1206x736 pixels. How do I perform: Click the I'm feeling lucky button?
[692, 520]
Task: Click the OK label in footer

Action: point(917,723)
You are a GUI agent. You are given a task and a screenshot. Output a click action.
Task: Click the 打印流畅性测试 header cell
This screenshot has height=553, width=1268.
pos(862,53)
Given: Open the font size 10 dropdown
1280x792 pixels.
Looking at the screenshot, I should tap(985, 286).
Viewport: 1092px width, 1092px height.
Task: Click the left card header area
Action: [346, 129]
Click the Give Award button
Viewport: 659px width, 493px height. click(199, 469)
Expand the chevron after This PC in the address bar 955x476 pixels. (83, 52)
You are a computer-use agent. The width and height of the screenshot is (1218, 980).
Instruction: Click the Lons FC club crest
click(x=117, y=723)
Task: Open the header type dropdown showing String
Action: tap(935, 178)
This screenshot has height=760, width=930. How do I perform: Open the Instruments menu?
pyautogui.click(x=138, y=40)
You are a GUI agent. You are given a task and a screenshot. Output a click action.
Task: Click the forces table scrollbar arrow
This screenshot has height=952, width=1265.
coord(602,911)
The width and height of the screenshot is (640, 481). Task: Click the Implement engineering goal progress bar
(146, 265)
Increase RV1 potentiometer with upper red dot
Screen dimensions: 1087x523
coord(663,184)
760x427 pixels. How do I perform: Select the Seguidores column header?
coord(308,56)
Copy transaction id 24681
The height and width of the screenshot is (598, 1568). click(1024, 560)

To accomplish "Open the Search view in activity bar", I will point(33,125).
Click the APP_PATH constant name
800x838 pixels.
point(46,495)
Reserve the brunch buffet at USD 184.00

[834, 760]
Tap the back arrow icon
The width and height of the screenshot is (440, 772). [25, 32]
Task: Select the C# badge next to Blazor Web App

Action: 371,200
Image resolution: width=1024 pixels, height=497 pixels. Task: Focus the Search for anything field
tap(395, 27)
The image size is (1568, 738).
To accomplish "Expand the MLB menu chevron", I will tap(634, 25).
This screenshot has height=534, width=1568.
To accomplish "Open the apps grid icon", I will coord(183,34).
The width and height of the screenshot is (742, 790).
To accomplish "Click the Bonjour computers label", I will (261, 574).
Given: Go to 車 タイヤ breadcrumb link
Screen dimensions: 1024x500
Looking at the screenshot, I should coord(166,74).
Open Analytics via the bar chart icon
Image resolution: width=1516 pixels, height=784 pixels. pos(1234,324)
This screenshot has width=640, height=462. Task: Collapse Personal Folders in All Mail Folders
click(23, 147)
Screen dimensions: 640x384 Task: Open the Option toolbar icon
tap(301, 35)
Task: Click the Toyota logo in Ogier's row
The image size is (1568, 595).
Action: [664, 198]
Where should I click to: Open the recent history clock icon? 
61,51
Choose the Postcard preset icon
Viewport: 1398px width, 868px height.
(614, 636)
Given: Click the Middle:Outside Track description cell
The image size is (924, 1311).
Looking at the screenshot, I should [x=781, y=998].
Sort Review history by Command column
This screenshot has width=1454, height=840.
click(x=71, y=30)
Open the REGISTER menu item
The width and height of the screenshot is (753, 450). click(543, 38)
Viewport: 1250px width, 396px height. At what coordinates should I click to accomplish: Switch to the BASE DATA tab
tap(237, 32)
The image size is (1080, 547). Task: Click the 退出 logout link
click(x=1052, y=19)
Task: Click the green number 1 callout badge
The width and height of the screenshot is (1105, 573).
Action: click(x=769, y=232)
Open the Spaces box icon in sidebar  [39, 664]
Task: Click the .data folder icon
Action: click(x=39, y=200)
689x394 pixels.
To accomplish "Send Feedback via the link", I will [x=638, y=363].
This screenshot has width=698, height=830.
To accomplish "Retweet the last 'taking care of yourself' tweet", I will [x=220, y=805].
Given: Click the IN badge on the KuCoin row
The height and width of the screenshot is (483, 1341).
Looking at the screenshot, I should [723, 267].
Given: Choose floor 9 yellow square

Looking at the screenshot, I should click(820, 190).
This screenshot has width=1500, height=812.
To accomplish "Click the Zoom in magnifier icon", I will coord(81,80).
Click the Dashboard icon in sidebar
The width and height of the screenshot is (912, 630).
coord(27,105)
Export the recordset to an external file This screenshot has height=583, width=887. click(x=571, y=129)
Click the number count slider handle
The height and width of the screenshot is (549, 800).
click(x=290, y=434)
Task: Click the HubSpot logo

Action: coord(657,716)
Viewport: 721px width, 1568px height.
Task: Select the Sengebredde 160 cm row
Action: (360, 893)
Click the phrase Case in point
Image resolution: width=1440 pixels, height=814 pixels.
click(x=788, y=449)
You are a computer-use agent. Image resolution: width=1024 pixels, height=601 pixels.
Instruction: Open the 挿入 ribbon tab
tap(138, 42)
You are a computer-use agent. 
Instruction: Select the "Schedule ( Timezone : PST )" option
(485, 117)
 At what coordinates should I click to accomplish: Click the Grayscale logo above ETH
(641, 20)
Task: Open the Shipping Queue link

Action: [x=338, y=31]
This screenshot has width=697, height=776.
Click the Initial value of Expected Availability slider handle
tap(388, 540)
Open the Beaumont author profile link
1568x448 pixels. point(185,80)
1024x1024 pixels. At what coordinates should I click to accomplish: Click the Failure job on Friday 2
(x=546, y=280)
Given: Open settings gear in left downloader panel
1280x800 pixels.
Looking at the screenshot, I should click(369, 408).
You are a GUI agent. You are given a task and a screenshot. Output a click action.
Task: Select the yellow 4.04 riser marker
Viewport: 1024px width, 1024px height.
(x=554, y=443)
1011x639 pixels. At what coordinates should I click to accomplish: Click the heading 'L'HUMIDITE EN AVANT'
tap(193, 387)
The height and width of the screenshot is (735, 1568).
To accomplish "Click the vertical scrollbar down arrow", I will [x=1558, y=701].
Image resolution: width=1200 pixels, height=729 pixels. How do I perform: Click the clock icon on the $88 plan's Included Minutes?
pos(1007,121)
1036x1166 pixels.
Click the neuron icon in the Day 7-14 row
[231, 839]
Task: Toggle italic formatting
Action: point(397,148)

-*-*-

§ **Objective**:
Format all the records above as a Markdown table with the columns "No" and "Line". Give each non-blank line its own row, numbered in order.

§ **Answer to the problem**:
| No | Line |
|---|---|
| 1 | 1206x736 pixels. How do I perform: Click the I'm feeling lucky button? |
| 2 | [692, 520] |
| 3 | Task: Click the OK label in footer |
| 4 | Action: point(917,723) |
| 5 | You are a GUI agent. You are given a task and a screenshot. Output a click action. |
| 6 | Task: Click the 打印流畅性测试 header cell |
| 7 | This screenshot has height=553, width=1268. |
| 8 | pos(862,53) |
| 9 | Given: Open the font size 10 dropdown |
| 10 | 1280x792 pixels. |
| 11 | Looking at the screenshot, I should tap(985, 286). |
| 12 | Viewport: 1092px width, 1092px height. |
| 13 | Task: Click the left card header area |
| 14 | Action: [346, 129] |
| 15 | Click the Give Award button |
| 16 | Viewport: 659px width, 493px height. click(199, 469) |
| 17 | Expand the chevron after This PC in the address bar 955x476 pixels. (83, 52) |
| 18 | You are a computer-use agent. The width and height of the screenshot is (1218, 980). |
| 19 | Instruction: Click the Lons FC club crest |
| 20 | click(x=117, y=723) |
| 21 | Task: Open the header type dropdown showing String |
| 22 | Action: tap(935, 178) |
| 23 | This screenshot has height=760, width=930. How do I perform: Open the Instruments menu? |
| 24 | pyautogui.click(x=138, y=40) |
| 25 | You are a GUI agent. You are given a task and a screenshot. Output a click action. |
| 26 | Task: Click the forces table scrollbar arrow |
| 27 | This screenshot has height=952, width=1265. |
| 28 | coord(602,911) |
| 29 | The width and height of the screenshot is (640, 481). Task: Click the Implement engineering goal progress bar |
| 30 | (146, 265) |
| 31 | Increase RV1 potentiometer with upper red dot |
| 32 | Screen dimensions: 1087x523 |
| 33 | coord(663,184) |
| 34 | 760x427 pixels. How do I perform: Select the Seguidores column header? |
| 35 | coord(308,56) |
| 36 | Copy transaction id 24681 |
| 37 | The height and width of the screenshot is (598, 1568). click(1024, 560) |
| 38 | To accomplish "Open the Search view in activity bar", I will point(33,125). |
| 39 | Click the APP_PATH constant name |
| 40 | 800x838 pixels. |
| 41 | point(46,495) |
| 42 | Reserve the brunch buffet at USD 184.00 |
| 43 | [834, 760] |
| 44 | Tap the back arrow icon |
| 45 | The width and height of the screenshot is (440, 772). [25, 32] |
| 46 | Task: Select the C# badge next to Blazor Web App |
| 47 | Action: 371,200 |
| 48 | Image resolution: width=1024 pixels, height=497 pixels. Task: Focus the Search for anything field |
| 49 | tap(395, 27) |
| 50 | The image size is (1568, 738). |
| 51 | To accomplish "Expand the MLB menu chevron", I will tap(634, 25). |
| 52 | This screenshot has height=534, width=1568. |
| 53 | To accomplish "Open the apps grid icon", I will coord(183,34). |
| 54 | The width and height of the screenshot is (742, 790). |
| 55 | To accomplish "Click the Bonjour computers label", I will (261, 574). |
| 56 | Given: Go to 車 タイヤ breadcrumb link |
| 57 | Screen dimensions: 1024x500 |
| 58 | Looking at the screenshot, I should coord(166,74). |
| 59 | Open Analytics via the bar chart icon |
| 60 | Image resolution: width=1516 pixels, height=784 pixels. pos(1234,324) |
| 61 | This screenshot has width=640, height=462. Task: Collapse Personal Folders in All Mail Folders |
| 62 | click(23, 147) |
| 63 | Screen dimensions: 640x384 Task: Open the Option toolbar icon |
| 64 | tap(301, 35) |
| 65 | Task: Click the Toyota logo in Ogier's row |
| 66 | The image size is (1568, 595). |
| 67 | Action: [664, 198] |
| 68 | Where should I click to: Open the recent history clock icon?  |
| 69 | 61,51 |
| 70 | Choose the Postcard preset icon |
| 71 | Viewport: 1398px width, 868px height. |
| 72 | (614, 636) |
| 73 | Given: Click the Middle:Outside Track description cell |
| 74 | The image size is (924, 1311). |
| 75 | Looking at the screenshot, I should [x=781, y=998]. |
| 76 | Sort Review history by Command column |
| 77 | This screenshot has width=1454, height=840. |
| 78 | click(x=71, y=30) |
| 79 | Open the REGISTER menu item |
| 80 | The width and height of the screenshot is (753, 450). click(543, 38) |
| 81 | Viewport: 1250px width, 396px height. At what coordinates should I click to accomplish: Switch to the BASE DATA tab |
| 82 | tap(237, 32) |
| 83 | The image size is (1080, 547). Task: Click the 退出 logout link |
| 84 | click(x=1052, y=19) |
| 85 | Task: Click the green number 1 callout badge |
| 86 | The width and height of the screenshot is (1105, 573). |
| 87 | Action: click(x=769, y=232) |
| 88 | Open the Spaces box icon in sidebar  [39, 664] |
| 89 | Task: Click the .data folder icon |
| 90 | Action: click(x=39, y=200) |
| 91 | 689x394 pixels. |
| 92 | To accomplish "Send Feedback via the link", I will [x=638, y=363]. |
| 93 | This screenshot has width=698, height=830. |
| 94 | To accomplish "Retweet the last 'taking care of yourself' tweet", I will [x=220, y=805]. |
| 95 | Given: Click the IN badge on the KuCoin row |
| 96 | The height and width of the screenshot is (483, 1341). |
| 97 | Looking at the screenshot, I should [723, 267]. |
| 98 | Given: Choose floor 9 yellow square |
| 99 | Looking at the screenshot, I should click(820, 190). |
| 100 | This screenshot has width=1500, height=812. |
| 101 | To accomplish "Click the Zoom in magnifier icon", I will coord(81,80). |
| 102 | Click the Dashboard icon in sidebar |
| 103 | The width and height of the screenshot is (912, 630). |
| 104 | coord(27,105) |
| 105 | Export the recordset to an external file This screenshot has height=583, width=887. click(x=571, y=129) |
| 106 | Click the number count slider handle |
| 107 | The height and width of the screenshot is (549, 800). |
| 108 | click(x=290, y=434) |
| 109 | Task: Click the HubSpot logo |
| 110 | Action: coord(657,716) |
| 111 | Viewport: 721px width, 1568px height. |
| 112 | Task: Select the Sengebredde 160 cm row |
| 113 | Action: (360, 893) |
| 114 | Click the phrase Case in point |
| 115 | Image resolution: width=1440 pixels, height=814 pixels. |
| 116 | click(x=788, y=449) |
| 117 | You are a computer-use agent. Image resolution: width=1024 pixels, height=601 pixels. |
| 118 | Instruction: Open the 挿入 ribbon tab |
| 119 | tap(138, 42) |
| 120 | You are a computer-use agent.  |
| 121 | Instruction: Select the "Schedule ( Timezone : PST )" option |
| 122 | (485, 117) |
| 123 |  At what coordinates should I click to accomplish: Click the Grayscale logo above ETH |
| 124 | (641, 20) |
| 125 | Task: Open the Shipping Queue link |
| 126 | Action: [x=338, y=31] |
| 127 | This screenshot has width=697, height=776. |
| 128 | Click the Initial value of Expected Availability slider handle |
| 129 | tap(388, 540) |
| 130 | Open the Beaumont author profile link |
| 131 | 1568x448 pixels. point(185,80) |
| 132 | 1024x1024 pixels. At what coordinates should I click to accomplish: Click the Failure job on Friday 2 |
| 133 | (x=546, y=280) |
| 134 | Given: Open settings gear in left downloader panel |
| 135 | 1280x800 pixels. |
| 136 | Looking at the screenshot, I should click(369, 408). |
| 137 | You are a GUI agent. You are given a task and a screenshot. Output a click action. |
| 138 | Task: Select the yellow 4.04 riser marker |
| 139 | Viewport: 1024px width, 1024px height. |
| 140 | (x=554, y=443) |
| 141 | 1011x639 pixels. At what coordinates should I click to accomplish: Click the heading 'L'HUMIDITE EN AVANT' |
| 142 | tap(193, 387) |
| 143 | The height and width of the screenshot is (735, 1568). |
| 144 | To accomplish "Click the vertical scrollbar down arrow", I will [x=1558, y=701]. |
| 145 | Image resolution: width=1200 pixels, height=729 pixels. How do I perform: Click the clock icon on the $88 plan's Included Minutes? |
| 146 | pos(1007,121) |
| 147 | 1036x1166 pixels. |
| 148 | Click the neuron icon in the Day 7-14 row |
| 149 | [231, 839] |
| 150 | Task: Toggle italic formatting |
| 151 | Action: point(397,148) |